Le Diamant aux mille facettes

LE DIAMANT
AUX MILLE FACETTES





Le royaume de Solo, enclavé dans l’île de Java, n’a pas Une étendue fort considérable, mais c’est un délicieux pays, surtout depuis l’extinction complète du fameux volcan Mara-Api, la colère du feu.

Ce n’est pas le seul rapport que Java ait avec la Sicile. De même que la Grèce à créé les ruines de Ségeste, de Taorminum, d’Agrigente, dans l’île de l’Etna, de même le Bengale a créé les ruines aussi admirables de l’île de Mara-Api.

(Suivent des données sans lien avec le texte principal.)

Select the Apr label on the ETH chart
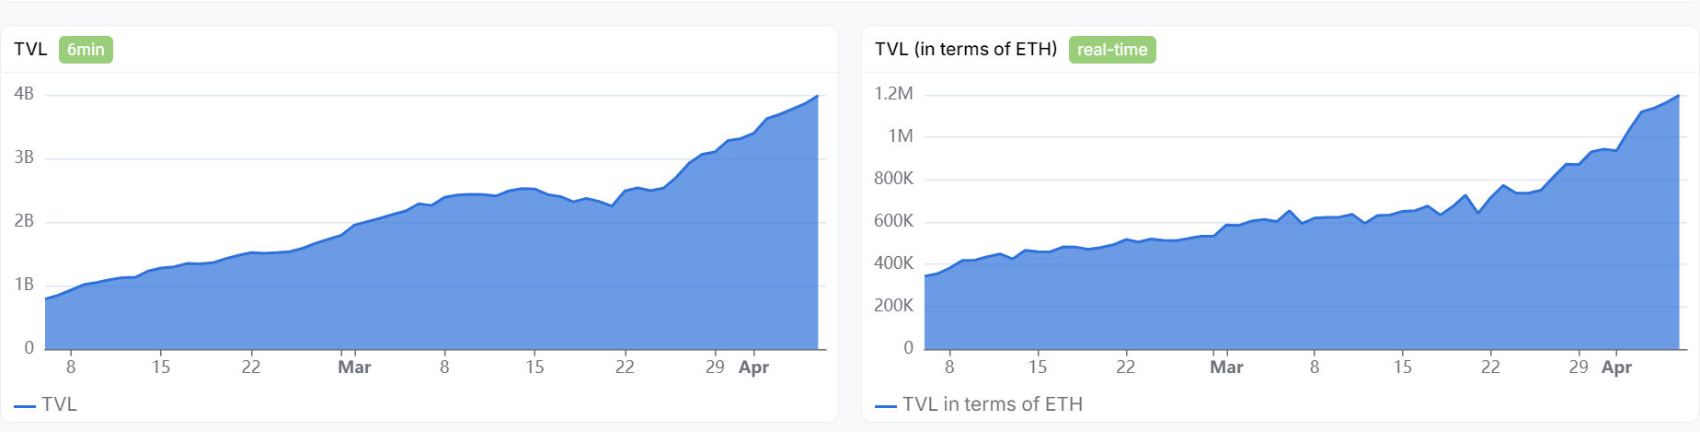Screen dimensions: 1700x432 (1616, 368)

Zeb-Sing, le fils du roi de Solo, avait une imagination qui n’était autre chose qu’un coup de soleil indien. Quand un poëte a le bonheur d’être prince, ce qui est rare en Europe, il se donne toutes les fantaisies de ses rêves et les paie comptant ; mais quand ce poëte prince est Indien, la réalisation d’un caprice ne connaît aucun obstacle. Faut-il incendier une forêt pour tuer une panthère hydrophobe on l’incendie. Faut-il dessécher un lac pour en faire une rizière, on supprime le lac. Faut-il enfoncer vingt portes de bronze pour enlever une brahmanesse, on traite l’airain comme de la porcelaine du Japon. Rien ne coûte à ces hommes, qui ont, un jour de caprice, haché à morceaux deux ou trois montagnes pour faire le temple de Doumar-Leyna.

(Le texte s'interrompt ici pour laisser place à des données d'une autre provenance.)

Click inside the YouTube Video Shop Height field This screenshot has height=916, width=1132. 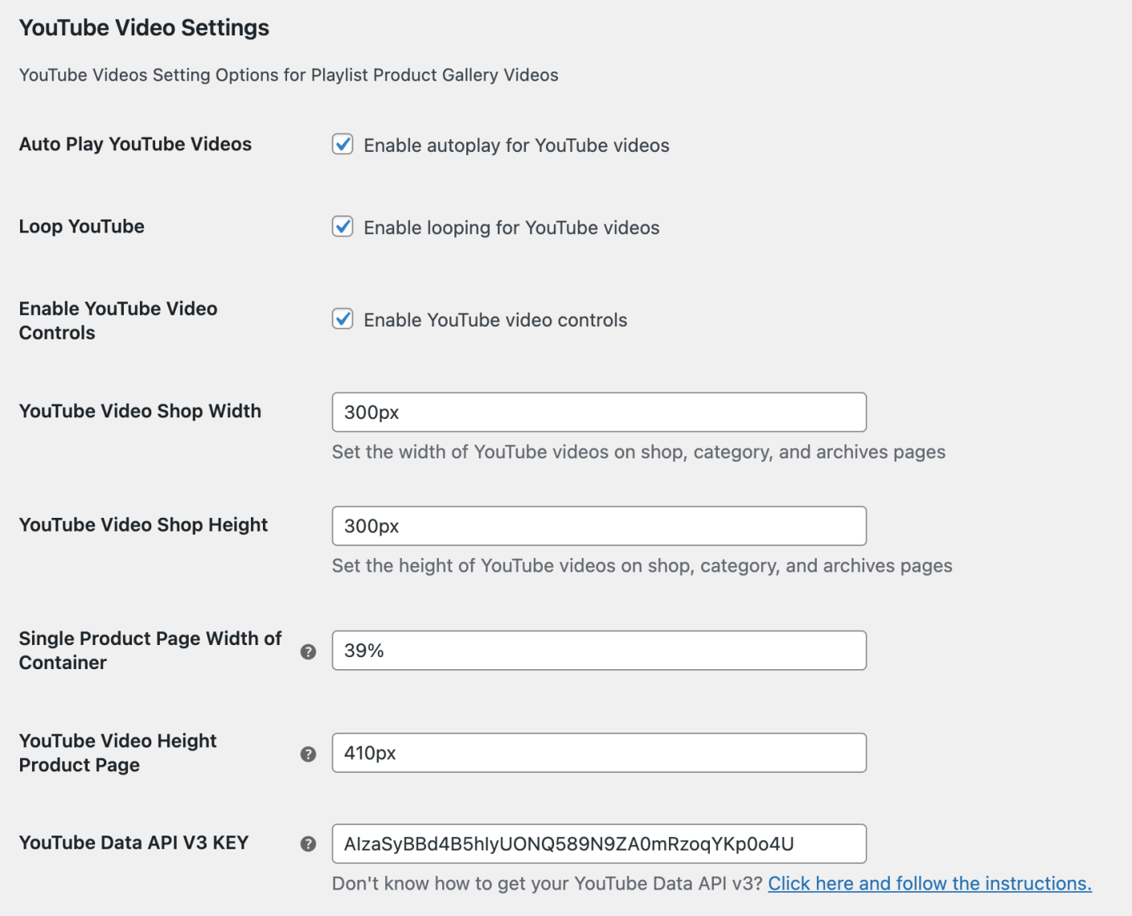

Zeb-Sing, ayant rencontré un fakir mourant de faim sur la route de Solo, détacha un diamant de sa boutonnière et le lui jeta en disant :

— Ceci te donnera du riz, du vampi, de la noix d’arec et du jambon d’ours de Labiata jusqu’à ta mort.

Le fakir ramassa le diamant, et dit au prince :

— Tu es généreux comme Aureng-Zeb, et tu mérites de porter à ton doigt le fameux diamant Beabib qui vous raconte toutes les histoires qu’on lui demande, au lever du soleil, et laisse apercevoir dans ses facettes les types de femmes les plus merveilleux de l’univers.

— Dis-tu vrai ? demanda le prince.

— Je le jure, par le Désavantar ! répondit le fakir.

À ce serment, la joie illumina le visage bronzé du jeune prince.

— Ce diamant Beabib, demanda-t-il, est-il plus beau que le diamant Couriz ?

Couriz ne pèse que 137 carats.

— C’est vrai, répondit le prince.

Le diamant, poursuivit le fakir, que l’empereur Baber prit à Agra, en 1526, pèse 224 rattees, ou 672 carats, le diamant d’Aureng-Zeb pèse 900 carats.

— C’est encore vrai, dit le prince ; et Beabib, combien pèse-t-il donc ?

— Ah ! voilà le prodige, reprit le fakir. Ce n’est pas le poids qui fait la valeur. Beabib ne pèse que 32 carats ; et je donnerais pour lui volontiers, tout pauvre que je suis, les diamants de Baber et d’Aureng-Zeb.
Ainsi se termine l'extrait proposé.